Reproducibility Index

Notice: The reproducibility variables underlying each score are classified using an automated LLM-based pipeline, validated against a manually labeled dataset. LLM-based classification introduces uncertainty and potential bias; scores should be interpreted as estimates. Full accuracy metrics and methodology are described in Coakley et alK. L. Coakley, T. Snelleman, H. Hoos, and O. E. Gundersen, "The embrace of open science: An analysis of a decade of AI research and 56 800 conference papers," Under Review, 2026..

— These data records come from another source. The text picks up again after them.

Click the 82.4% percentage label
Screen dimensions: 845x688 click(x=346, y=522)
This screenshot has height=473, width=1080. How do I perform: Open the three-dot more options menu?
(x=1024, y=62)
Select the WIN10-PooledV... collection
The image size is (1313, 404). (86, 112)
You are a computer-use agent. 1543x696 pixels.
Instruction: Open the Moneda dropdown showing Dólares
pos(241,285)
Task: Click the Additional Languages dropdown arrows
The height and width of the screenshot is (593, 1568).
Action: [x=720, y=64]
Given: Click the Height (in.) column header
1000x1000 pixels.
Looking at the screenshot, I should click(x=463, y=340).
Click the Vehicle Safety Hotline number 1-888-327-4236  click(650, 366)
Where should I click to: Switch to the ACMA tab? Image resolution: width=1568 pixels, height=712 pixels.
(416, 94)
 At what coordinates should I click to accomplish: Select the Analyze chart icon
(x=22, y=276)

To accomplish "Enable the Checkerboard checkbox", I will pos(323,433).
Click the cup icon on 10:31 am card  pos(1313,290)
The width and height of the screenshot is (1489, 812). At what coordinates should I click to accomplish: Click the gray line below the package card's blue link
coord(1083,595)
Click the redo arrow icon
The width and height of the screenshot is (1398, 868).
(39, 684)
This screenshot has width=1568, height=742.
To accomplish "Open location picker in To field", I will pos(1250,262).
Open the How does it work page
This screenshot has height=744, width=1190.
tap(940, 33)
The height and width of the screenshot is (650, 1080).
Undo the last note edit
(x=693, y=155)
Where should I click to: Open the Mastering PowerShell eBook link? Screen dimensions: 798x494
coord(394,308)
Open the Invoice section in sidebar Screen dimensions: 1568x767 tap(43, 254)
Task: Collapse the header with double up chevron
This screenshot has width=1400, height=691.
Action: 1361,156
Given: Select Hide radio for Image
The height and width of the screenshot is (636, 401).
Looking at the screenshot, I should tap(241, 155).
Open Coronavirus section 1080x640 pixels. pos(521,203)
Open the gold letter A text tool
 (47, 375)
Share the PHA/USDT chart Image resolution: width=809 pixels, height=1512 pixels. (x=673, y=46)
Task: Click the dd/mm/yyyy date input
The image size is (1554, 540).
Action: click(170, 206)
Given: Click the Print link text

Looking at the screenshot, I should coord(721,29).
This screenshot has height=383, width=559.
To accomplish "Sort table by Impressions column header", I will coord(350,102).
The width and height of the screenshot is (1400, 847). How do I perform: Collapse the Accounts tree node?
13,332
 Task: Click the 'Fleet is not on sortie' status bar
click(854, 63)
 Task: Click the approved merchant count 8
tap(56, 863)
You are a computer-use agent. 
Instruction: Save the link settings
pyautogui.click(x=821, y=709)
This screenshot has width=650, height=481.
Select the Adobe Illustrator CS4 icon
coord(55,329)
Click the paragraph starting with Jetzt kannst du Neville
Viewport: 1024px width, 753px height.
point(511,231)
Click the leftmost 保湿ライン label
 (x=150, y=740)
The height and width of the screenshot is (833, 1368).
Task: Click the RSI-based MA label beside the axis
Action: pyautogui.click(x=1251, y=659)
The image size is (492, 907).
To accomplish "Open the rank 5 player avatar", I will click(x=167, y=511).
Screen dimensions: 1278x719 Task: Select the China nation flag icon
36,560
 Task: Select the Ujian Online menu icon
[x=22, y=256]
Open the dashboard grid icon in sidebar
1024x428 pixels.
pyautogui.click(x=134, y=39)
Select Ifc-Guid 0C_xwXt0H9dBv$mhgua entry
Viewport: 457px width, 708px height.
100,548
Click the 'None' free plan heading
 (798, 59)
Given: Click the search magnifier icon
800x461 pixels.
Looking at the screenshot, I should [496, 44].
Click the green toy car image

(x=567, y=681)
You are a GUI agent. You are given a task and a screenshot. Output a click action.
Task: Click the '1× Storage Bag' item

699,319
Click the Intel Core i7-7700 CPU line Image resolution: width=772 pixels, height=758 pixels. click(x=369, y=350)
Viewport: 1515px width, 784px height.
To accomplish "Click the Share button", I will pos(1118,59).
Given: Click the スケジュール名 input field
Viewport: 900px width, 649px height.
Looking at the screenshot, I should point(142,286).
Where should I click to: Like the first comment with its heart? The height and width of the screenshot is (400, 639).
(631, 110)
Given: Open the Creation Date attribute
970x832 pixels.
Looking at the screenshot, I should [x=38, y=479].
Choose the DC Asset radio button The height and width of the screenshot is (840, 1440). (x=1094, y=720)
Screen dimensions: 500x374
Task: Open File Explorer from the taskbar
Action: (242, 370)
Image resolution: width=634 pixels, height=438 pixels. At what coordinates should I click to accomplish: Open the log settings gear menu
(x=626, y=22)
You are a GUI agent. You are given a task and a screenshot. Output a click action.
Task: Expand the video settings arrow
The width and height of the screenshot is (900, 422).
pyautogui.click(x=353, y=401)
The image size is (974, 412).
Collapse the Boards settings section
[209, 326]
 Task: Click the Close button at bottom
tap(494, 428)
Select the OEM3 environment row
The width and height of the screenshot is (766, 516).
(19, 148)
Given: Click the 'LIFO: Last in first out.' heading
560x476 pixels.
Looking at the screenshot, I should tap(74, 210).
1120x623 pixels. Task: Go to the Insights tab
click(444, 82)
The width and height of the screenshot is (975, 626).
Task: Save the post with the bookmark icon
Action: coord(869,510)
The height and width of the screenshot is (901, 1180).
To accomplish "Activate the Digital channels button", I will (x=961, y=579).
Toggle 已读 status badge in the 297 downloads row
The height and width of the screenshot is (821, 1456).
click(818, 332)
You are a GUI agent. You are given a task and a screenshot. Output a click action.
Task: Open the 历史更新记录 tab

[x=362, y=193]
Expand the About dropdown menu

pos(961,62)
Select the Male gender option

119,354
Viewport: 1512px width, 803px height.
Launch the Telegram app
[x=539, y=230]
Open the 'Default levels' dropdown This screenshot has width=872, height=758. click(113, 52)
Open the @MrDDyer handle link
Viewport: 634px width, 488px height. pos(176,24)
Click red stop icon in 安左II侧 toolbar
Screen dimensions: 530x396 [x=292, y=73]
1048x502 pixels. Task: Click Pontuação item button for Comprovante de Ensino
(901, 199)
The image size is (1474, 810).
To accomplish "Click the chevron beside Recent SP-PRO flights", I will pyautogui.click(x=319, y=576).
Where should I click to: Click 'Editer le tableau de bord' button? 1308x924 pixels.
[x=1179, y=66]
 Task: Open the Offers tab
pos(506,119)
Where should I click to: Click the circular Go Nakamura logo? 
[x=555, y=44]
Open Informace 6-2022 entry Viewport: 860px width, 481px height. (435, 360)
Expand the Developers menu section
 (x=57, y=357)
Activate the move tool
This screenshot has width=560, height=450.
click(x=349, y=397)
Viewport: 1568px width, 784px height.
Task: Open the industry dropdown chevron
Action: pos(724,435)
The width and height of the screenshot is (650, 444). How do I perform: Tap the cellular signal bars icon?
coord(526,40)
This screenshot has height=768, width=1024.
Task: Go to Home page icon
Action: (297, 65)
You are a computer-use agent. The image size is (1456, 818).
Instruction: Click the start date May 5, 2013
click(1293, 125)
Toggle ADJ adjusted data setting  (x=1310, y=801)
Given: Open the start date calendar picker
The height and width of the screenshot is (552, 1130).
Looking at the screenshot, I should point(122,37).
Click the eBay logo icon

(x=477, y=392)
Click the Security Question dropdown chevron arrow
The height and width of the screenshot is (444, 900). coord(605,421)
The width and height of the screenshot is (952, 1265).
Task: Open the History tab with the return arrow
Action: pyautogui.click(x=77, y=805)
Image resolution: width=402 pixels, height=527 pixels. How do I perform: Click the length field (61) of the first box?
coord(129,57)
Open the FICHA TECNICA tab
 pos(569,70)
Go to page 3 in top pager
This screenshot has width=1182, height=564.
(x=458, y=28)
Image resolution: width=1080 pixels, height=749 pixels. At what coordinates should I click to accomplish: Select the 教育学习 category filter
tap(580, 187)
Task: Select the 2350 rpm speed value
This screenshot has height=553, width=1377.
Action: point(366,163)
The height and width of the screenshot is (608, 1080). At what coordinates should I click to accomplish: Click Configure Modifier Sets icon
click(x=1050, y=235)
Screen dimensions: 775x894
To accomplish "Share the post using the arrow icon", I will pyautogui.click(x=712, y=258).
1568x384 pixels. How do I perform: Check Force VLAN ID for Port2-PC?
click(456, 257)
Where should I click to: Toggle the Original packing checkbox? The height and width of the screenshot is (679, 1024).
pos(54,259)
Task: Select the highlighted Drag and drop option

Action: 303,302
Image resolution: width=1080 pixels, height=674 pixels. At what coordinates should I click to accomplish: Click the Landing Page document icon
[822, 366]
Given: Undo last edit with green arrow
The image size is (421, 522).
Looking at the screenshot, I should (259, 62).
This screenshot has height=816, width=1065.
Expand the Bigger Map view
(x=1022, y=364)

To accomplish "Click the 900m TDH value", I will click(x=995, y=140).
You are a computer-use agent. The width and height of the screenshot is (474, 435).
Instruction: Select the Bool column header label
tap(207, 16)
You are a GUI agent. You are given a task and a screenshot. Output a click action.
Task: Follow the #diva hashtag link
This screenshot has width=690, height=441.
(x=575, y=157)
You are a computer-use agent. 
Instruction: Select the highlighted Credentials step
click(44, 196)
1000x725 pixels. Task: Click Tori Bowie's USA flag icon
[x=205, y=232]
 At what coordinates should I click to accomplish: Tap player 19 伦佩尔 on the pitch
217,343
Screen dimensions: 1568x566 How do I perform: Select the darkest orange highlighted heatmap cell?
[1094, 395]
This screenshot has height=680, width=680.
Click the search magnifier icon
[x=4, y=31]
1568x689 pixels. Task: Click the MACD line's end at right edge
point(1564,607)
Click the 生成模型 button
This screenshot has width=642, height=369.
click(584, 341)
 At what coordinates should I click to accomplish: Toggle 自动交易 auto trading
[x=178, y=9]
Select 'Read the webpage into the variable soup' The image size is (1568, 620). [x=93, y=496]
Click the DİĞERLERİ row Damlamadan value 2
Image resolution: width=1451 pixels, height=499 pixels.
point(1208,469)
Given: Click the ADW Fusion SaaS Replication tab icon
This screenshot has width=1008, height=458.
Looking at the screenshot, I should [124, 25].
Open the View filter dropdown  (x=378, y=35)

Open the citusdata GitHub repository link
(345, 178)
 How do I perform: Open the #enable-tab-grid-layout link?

Learning conformational ensembles of proteins based on backbone geometry

Authors: Nicolas Wolf, Leif Seute, Vsevolod Viliuga, Simon Wagner, Jan Stühmer, Frauke Gräter

NeurIPS 2025 | Venue PDF | LLM Run Details

Reproducibility Variable	Result	LLM Response
Research Type	Experimental	In our experiments, we demonstrate that the proposed model achieves competitive performance with reduced inference time, across not only an established benchmark of naturally occurring proteins but also de novo proteins, for which evolutionary information is scarce or absent. BBFlow is available at https://github.com/graeter-group/bbflow. For benchmarking BBFlow, we train and test the model on the ATLAS dataset [42]...
Researcher Affiliation	Academia	1Max Planck Institute for Polymer Research, Mainz, Germany 2Heidelberg Institute for Theoretical Studies, Heidelberg, Germany 3IWR, Heidelberg University, Heidelberg, Germany 4Sci Life Lab and DBB at Stockholm University, Stockholm, Sweden 5IAR, Karlsruhe Institute of Technology, Karlsruhe, Germany
Pseudocode	Yes	We summarize the training procedure in Algorithm 1.
Open Source Code	Yes	BBFlow is available at https://github.com/graeter-group/bbflow.
Open Datasets	Yes	For benchmarking BBFlow, we train and test the model on the ATLAS dataset [42], which contains a curated set of 300 ns long Molecular Dynamics trajectories for 1390 proteins the same dataset used for training Alpha Flow.
Dataset Splits	Yes	we train BBFlow on the ATLAS dataset [42] with the same split into training, validation and test proteins. The ATLAS dataset consists of three trajectories of 100 ns long all-atom Molecular Dynamics (MD) simulations for 1390 structurally diverse proteins, of which Jing et al. [16] select 1265 for training, 39 for validation and 82 for testing.
Hardware Specification	Yes	We train the model, and variants where we leave out key features for an ablation study, for 3 days on two NVIDIA A100-40GB GPUs from scratch, i.e. without initial weights from a pre-trained folding model. ... We evaluate the inference time per generated conformation of the 302-residue protein 7c45A, and on the entire ATLAS test set in Fig. 5, using an NVIDIA A100-80GB GPU.
Software Dependencies	Yes	MD simulations are performed using GROMACS v2023 [1], utilizing the CHARMM27 all-atom force field. ... Throughout the simulations, covalent bonds involving hydrogen are constrained using the LINCS algorithm [13].
Experiment Setup	Yes	For all experiments, we use the same hyperparameters as in Frame Flow [51] and GAFL [44], except for the number of timesteps, which we set to 20. Also the respective feature dimensions are increased by 128 for embedding the amino acid identity as node feature and by 22 or 25, respectively, for embedding the equilibrium structure encoding with or without direction as edge feature.